Fue acusado de difundir noticias falsas. Detienen a un periodista de Newsweek.
La prensa sigue siendo blanco de las autoridades iraníes, que en total ya han arrestado a 24 periodistas y "blogueros" desde que comenzaron las protestas postelectorales hace una semana. Entre los cronistas detenidos figuran el director de la Asociación de Periodistas Iraníes, Alí Mazroui, y un reportero canadiense de Newsweek. El corresponsal de la BBC, Jon Leyne, además recibió una orden de abandonar el país.

Según la agencia oficial Fars, Leyne fue expulsado bajo acusación de haber difundido "falsas noticias y reportajes, y haber apoyado disturbios", y también por haber ignorado "los derechos de la nación iraní" y "los principios morales de la profesión".

El canal de noticias Al Arabiya anunció ayer a su vez que el cierre de su oficina en Teherán, en vigor desde el 14 de junio, fue prolongado "hasta nueva orden".

"Se torna cada vez más problemática la situación para los periodistas'', destacó Benoit Hervieu, del grupo activista Reporteros Sin Fronteras, con sede en París.
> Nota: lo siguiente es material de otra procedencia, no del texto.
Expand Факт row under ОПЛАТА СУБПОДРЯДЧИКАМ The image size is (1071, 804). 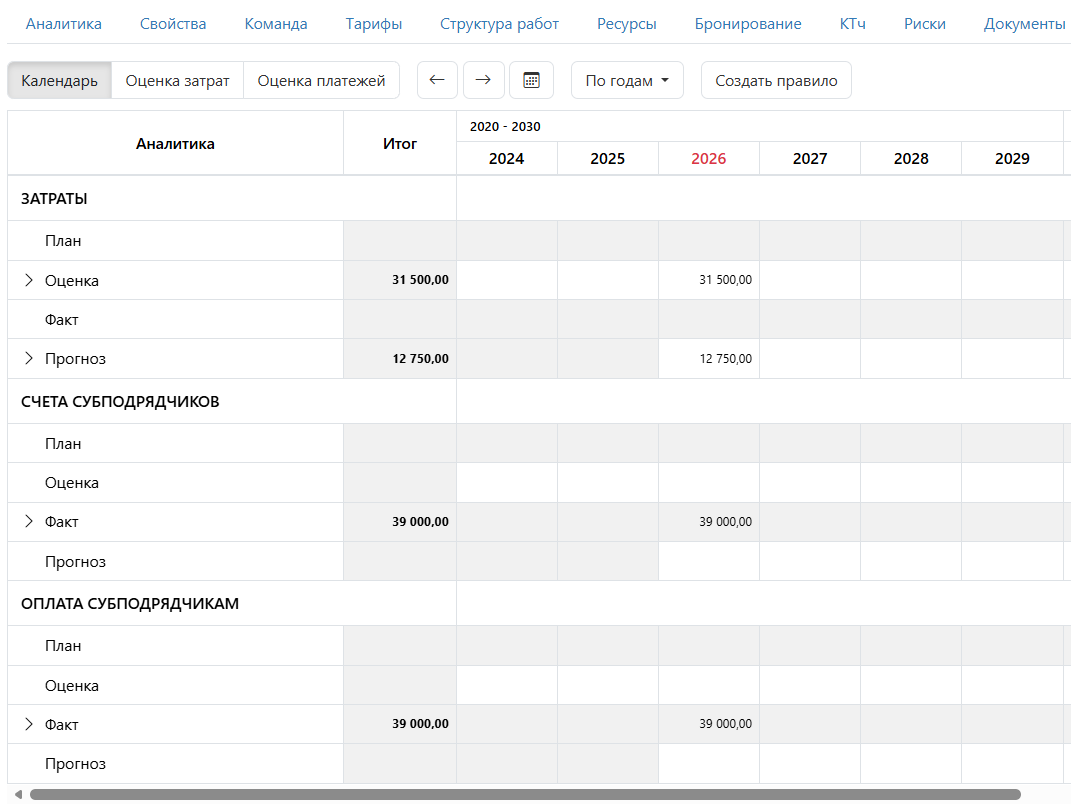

La ONG divulgó una lista con los nombres de 24 periodistas, editores y blogueros arrestados desde el 14 de junio, y dijo que había perdido contacto con varios otros que podrían estar detenidos o escondidos.

Hervieu señaló que Reporteros Sin Fronteras verificó cada arresto a través de su cadena de reporteros y activistas en Irán.

Newsweek divulgó una declaración poco después de que su corresponsal Maziar Bahari, de nacionalidad canadiense, fue detenido sin acusación previa ayer por la mañana.

"Desde entonces nada se ha sabido de él", señaló la publicación en un comunicado. "Bahari es un ciudadano canadiense y un renombrado periodista y cineasta que ha vivido en Irán y ha cubierto noticias allí por una década", agregó. La revista exigió a inmediata liberación del periodistas y calificó su cobertura como "imparcial y sutil". Según Newsweek, "más de 20 periodistas y blogueros han sido detenidos". En la mayoría de casos, las razones para las detenciones no han sido aclaradas.

Las autoridades de Irán han mantenido bajo vigilancia a los periodistas locales e internacionales y tomaron medidas drásticas apenas se generalizaron las protestas en Teherán la semana pasada. Así prohibieron que los medios reporten desde la calle y sólo permiten entrevistas telefónicas e información de fuentes oficiales.

Ya el miércoles, la cancillería iraní había acusado a medios occidentales de prensa no identificados de ser "portavoces" de los rebeldes y advirtió que esos "enemigos" serán derrotados.

La diplomacia iraní se alineó así con el líder supremo, Ayatollah Ali Jamenei y el presidente Mahmoud Ahmadinejad, quienes cuestionaron a la prensa internacional por la cobertura de las manifestaciones.